Data listing

-- START --

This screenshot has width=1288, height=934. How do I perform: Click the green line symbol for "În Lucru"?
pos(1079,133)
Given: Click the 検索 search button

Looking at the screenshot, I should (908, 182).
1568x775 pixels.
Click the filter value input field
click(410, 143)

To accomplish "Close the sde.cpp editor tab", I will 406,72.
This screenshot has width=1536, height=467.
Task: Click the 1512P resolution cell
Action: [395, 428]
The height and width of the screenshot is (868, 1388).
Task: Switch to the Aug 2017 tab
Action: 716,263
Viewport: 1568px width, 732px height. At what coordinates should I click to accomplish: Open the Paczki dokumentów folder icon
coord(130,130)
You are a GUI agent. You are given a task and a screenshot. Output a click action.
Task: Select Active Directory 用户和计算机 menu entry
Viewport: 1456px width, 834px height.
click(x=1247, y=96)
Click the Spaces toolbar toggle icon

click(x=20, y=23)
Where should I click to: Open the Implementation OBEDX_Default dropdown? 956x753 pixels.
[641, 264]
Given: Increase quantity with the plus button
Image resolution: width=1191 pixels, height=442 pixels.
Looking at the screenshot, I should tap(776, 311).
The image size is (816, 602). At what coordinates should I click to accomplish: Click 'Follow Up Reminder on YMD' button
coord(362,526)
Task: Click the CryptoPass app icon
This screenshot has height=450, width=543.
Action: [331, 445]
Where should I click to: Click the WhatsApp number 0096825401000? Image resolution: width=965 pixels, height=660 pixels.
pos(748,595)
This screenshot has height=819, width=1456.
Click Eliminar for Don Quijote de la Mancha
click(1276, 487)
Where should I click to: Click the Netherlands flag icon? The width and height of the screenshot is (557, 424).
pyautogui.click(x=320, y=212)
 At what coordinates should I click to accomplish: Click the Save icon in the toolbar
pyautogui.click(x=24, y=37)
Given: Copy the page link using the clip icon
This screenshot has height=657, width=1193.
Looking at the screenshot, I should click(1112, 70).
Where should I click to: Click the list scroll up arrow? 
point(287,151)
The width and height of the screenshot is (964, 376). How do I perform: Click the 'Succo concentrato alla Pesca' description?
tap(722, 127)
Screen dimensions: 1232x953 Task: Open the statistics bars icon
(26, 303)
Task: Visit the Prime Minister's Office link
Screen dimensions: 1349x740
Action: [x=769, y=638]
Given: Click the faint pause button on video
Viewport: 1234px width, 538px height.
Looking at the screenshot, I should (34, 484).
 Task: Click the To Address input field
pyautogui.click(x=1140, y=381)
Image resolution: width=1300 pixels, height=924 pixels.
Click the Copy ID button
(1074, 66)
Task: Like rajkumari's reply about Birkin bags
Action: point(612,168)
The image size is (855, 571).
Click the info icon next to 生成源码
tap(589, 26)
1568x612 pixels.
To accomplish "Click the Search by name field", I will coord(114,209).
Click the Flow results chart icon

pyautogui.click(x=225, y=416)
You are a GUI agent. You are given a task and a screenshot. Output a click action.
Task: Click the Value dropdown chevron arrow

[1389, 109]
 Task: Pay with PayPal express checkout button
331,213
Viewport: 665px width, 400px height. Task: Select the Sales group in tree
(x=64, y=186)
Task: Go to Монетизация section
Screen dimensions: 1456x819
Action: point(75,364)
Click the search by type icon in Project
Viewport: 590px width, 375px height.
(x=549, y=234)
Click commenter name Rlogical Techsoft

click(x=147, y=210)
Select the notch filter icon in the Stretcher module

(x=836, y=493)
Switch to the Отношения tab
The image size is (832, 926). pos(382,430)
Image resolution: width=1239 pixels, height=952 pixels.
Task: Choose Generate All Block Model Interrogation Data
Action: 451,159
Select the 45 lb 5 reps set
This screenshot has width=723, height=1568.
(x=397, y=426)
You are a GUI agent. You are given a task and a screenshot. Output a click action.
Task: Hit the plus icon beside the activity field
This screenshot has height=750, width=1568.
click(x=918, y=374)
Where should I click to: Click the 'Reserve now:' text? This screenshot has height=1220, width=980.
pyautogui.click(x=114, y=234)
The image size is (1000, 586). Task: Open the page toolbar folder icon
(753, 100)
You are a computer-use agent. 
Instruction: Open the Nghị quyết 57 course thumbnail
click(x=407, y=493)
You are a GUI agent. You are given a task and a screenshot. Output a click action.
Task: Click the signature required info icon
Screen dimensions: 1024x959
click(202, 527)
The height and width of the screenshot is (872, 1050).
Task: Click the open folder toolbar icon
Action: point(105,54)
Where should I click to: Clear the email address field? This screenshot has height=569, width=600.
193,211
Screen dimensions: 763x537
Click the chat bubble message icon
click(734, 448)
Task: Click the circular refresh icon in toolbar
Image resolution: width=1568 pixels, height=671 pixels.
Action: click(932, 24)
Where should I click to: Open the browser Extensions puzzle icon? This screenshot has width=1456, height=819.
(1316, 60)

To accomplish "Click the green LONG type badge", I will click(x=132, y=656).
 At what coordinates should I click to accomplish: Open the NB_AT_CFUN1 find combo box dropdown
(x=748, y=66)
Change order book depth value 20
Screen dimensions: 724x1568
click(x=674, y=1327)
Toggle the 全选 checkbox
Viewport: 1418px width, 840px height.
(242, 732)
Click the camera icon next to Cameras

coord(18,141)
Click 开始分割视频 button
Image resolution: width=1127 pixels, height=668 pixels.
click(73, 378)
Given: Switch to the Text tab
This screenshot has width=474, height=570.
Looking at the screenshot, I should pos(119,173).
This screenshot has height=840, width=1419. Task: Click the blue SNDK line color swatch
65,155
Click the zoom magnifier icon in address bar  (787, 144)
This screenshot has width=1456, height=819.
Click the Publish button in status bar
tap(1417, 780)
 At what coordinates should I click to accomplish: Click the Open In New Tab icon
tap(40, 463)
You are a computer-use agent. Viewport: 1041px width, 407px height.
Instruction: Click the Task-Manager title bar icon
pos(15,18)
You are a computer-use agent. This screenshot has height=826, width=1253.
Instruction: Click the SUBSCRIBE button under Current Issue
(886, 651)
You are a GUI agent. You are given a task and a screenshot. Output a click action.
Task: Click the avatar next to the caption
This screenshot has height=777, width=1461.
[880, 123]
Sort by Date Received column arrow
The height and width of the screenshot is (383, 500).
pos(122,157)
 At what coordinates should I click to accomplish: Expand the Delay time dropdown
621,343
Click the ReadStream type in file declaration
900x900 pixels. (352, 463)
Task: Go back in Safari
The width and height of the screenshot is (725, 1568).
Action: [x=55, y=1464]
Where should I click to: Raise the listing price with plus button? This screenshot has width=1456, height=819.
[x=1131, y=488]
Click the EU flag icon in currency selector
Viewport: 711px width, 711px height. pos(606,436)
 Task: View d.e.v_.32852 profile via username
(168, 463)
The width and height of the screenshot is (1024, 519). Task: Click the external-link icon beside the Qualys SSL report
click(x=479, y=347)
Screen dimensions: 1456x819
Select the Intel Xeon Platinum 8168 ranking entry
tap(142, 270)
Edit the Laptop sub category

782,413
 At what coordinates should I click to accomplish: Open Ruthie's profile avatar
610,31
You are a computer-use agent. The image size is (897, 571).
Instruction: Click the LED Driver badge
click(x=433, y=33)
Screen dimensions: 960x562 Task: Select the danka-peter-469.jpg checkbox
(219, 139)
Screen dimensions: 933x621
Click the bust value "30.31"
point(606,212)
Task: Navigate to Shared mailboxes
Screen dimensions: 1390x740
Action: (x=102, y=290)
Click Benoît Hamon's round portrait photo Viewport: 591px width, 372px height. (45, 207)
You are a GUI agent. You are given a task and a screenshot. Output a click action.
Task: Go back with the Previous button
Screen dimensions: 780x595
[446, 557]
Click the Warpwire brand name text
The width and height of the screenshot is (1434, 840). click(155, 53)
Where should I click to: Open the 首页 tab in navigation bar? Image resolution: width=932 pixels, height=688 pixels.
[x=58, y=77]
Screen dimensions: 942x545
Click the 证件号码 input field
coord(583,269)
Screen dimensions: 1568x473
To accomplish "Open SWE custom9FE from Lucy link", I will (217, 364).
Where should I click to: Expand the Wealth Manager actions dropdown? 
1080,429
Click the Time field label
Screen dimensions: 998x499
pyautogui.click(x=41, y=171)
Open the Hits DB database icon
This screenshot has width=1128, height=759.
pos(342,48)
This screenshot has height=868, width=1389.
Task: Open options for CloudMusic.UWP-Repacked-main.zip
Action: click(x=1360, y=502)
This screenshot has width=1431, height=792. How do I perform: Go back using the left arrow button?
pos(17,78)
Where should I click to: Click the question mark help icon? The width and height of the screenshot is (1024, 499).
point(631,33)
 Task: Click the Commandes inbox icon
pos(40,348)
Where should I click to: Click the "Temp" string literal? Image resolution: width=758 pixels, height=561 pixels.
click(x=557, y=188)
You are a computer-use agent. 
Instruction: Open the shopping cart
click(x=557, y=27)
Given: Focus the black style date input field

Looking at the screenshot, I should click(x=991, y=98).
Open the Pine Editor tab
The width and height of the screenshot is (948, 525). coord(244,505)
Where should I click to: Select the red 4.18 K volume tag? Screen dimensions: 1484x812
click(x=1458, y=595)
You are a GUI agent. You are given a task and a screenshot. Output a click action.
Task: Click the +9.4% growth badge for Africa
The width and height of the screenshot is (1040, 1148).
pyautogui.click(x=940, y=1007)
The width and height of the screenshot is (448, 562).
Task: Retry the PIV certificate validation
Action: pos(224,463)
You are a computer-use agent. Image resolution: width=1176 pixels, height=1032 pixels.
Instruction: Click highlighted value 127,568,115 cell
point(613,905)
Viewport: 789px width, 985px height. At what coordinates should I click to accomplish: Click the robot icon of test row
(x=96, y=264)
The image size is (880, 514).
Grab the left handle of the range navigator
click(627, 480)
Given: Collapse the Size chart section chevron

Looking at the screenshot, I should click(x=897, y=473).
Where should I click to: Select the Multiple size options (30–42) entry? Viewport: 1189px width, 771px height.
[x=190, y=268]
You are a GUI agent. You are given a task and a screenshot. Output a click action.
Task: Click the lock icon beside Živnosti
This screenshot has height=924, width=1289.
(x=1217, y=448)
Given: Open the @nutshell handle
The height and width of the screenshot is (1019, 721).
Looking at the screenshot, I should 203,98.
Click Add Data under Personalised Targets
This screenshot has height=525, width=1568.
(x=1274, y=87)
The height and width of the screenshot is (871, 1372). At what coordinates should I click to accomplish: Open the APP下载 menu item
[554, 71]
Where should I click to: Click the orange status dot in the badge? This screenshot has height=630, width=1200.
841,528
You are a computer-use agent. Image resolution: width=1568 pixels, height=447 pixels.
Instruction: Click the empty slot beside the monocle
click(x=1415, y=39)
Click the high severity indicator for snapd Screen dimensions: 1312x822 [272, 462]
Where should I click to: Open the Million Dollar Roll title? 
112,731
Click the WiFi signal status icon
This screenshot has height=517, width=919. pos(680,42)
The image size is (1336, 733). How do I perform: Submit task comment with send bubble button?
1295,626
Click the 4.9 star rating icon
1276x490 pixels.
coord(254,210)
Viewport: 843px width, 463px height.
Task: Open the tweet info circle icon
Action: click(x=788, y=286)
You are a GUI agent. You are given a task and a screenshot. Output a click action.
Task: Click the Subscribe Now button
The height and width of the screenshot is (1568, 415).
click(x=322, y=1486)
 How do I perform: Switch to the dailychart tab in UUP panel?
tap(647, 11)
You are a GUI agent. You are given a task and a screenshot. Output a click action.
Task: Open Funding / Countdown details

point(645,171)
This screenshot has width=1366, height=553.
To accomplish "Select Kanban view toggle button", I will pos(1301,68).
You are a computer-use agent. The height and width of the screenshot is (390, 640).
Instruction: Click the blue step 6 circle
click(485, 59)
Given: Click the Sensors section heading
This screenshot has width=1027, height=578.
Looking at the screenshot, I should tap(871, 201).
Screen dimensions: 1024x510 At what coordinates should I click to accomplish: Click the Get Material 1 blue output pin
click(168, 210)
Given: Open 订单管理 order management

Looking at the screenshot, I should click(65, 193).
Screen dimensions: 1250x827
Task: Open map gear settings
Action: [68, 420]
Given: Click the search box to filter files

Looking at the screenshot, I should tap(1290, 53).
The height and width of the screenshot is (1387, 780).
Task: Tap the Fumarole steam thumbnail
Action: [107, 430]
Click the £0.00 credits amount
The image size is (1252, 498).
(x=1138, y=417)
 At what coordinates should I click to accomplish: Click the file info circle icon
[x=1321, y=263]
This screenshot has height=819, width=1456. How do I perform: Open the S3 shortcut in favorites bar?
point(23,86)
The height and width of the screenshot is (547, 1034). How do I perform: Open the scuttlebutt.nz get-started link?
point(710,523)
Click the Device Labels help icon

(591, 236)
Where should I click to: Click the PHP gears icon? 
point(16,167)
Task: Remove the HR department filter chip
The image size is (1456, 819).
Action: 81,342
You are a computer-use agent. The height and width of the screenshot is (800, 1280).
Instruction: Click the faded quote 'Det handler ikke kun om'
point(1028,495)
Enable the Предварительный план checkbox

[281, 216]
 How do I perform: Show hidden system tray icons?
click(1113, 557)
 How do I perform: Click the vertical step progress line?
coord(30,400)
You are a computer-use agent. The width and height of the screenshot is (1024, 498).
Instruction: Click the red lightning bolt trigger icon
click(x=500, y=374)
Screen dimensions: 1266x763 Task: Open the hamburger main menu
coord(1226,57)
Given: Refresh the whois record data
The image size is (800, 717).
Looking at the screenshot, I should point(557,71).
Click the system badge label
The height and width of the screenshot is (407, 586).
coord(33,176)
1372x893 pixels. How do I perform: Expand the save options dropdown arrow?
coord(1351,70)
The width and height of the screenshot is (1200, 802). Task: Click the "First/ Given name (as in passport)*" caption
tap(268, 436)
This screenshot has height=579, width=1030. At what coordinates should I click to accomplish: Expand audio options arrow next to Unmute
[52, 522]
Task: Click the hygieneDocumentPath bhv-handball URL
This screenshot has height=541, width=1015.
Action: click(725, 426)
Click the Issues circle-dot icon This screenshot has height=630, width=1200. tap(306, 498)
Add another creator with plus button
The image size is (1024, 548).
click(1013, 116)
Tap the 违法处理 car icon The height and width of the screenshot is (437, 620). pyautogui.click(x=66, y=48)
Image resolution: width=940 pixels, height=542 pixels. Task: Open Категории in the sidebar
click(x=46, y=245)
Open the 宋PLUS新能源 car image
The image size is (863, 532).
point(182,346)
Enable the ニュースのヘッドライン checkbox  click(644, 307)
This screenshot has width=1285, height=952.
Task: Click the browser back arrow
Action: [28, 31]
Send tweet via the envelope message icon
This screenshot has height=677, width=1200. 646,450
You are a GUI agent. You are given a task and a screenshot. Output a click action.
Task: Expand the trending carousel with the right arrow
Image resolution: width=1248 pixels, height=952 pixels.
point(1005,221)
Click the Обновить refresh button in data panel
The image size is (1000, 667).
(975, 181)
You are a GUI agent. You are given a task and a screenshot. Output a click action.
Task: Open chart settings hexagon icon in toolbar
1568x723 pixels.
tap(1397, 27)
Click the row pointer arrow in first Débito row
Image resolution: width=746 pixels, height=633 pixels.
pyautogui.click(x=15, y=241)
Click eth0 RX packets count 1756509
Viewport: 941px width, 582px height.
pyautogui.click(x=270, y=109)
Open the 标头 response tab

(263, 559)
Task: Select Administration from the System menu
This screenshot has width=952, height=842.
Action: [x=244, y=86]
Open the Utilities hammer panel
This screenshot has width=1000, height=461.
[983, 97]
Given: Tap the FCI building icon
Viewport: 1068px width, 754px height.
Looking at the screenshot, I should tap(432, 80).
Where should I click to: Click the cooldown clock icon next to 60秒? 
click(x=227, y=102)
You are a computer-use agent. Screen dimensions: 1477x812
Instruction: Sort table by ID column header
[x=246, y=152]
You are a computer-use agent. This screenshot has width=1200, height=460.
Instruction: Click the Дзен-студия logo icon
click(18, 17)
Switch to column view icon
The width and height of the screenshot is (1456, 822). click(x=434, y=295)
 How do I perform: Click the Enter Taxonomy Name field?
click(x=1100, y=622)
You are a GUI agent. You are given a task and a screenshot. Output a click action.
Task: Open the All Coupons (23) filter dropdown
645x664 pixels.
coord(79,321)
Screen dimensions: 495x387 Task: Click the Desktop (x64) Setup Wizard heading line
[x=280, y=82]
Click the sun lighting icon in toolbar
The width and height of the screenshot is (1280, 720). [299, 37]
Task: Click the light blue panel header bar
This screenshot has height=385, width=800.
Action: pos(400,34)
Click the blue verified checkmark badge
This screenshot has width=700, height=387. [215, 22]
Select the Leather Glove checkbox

-- END --

• PROBLEM TO WORK ON: List each row above that contains the string "options", copying every such row in full. Case counts when matching.

• WRITTEN ANSWER:
Task: Open options for CloudMusic.UWP-Repacked-main.zip
Where should I click to: Select the Multiple size options (30–42) entry? Viewport: 1189px width, 771px height.
1372x893 pixels. How do I perform: Expand the save options dropdown arrow?
This screenshot has height=579, width=1030. At what coordinates should I click to accomplish: Expand audio options arrow next to Unmute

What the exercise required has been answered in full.